_Goal of the exercise_. Locate each line in the data below that contains the string "will" and copy it out in full. The match is case-sensitive.

A block of data:
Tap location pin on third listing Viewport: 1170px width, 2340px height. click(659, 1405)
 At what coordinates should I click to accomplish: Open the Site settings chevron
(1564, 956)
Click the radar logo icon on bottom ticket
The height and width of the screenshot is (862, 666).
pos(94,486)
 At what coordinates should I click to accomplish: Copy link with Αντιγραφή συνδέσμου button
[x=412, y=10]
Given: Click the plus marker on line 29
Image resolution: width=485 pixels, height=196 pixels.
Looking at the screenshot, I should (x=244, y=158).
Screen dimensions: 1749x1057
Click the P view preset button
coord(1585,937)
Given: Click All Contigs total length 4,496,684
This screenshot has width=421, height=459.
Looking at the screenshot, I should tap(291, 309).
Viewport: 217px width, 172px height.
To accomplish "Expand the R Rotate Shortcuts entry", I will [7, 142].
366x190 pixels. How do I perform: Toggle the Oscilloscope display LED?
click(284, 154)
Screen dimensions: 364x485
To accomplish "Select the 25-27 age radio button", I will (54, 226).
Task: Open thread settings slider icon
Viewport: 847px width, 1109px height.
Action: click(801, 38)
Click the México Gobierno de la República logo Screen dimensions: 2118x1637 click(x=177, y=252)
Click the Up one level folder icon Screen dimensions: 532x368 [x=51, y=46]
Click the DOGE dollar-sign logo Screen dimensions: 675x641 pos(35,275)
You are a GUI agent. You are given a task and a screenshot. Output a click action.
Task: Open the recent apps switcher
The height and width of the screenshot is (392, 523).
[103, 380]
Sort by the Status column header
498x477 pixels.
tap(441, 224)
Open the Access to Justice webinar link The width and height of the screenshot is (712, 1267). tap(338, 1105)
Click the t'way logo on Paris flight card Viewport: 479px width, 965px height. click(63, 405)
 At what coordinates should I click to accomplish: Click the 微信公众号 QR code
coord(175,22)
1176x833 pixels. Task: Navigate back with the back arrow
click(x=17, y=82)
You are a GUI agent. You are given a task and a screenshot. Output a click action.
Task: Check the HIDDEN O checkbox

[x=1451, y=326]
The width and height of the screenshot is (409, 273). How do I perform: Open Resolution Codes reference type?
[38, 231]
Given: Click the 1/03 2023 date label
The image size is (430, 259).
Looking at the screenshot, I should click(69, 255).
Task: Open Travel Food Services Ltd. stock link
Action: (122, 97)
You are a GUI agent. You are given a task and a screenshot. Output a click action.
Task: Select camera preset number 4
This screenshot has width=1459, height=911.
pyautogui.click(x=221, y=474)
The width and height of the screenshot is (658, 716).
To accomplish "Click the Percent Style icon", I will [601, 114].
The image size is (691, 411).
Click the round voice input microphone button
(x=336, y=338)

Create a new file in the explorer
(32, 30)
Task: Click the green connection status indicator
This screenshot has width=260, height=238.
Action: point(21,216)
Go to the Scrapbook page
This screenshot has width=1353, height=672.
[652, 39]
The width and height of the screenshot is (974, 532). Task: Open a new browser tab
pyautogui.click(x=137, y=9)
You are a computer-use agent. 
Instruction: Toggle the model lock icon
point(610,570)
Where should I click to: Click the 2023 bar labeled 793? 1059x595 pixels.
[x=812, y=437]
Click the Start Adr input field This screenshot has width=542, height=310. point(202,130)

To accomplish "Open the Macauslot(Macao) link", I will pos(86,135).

_Task output_.
To accomplish "Expand the R Rotate Shortcuts entry", I will [7, 142].
To accomplish "Select the 25-27 age radio button", I will (54, 226).
To accomplish "Click the Percent Style icon", I will [601, 114].
To accomplish "Open the Macauslot(Macao) link", I will pos(86,135).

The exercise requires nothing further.